→ **TASK DIRECTIONS**
Search the listing below for "computer". Copy each matching line.

→ **RECORDS FOR THIS EXERCISE**
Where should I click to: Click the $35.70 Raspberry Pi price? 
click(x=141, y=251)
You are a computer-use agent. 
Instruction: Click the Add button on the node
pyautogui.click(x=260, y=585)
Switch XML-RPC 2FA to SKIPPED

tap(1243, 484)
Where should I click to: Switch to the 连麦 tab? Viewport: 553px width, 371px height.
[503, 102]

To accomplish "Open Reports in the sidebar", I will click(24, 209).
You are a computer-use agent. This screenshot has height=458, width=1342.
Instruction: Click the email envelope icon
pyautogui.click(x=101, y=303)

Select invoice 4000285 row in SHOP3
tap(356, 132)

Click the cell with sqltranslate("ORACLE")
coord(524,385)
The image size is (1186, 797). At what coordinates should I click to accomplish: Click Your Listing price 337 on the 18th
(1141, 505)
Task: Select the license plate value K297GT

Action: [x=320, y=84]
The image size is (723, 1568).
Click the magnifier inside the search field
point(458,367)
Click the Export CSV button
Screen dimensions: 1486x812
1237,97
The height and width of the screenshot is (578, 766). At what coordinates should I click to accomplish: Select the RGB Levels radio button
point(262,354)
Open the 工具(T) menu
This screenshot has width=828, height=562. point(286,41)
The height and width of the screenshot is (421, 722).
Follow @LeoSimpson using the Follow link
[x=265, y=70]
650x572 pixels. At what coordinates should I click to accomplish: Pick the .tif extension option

→ **ANSWER TO THIS EXERCISE**
You are a computer-use agent. 
You are a computer-use agent. This screenshot has height=458, width=1342.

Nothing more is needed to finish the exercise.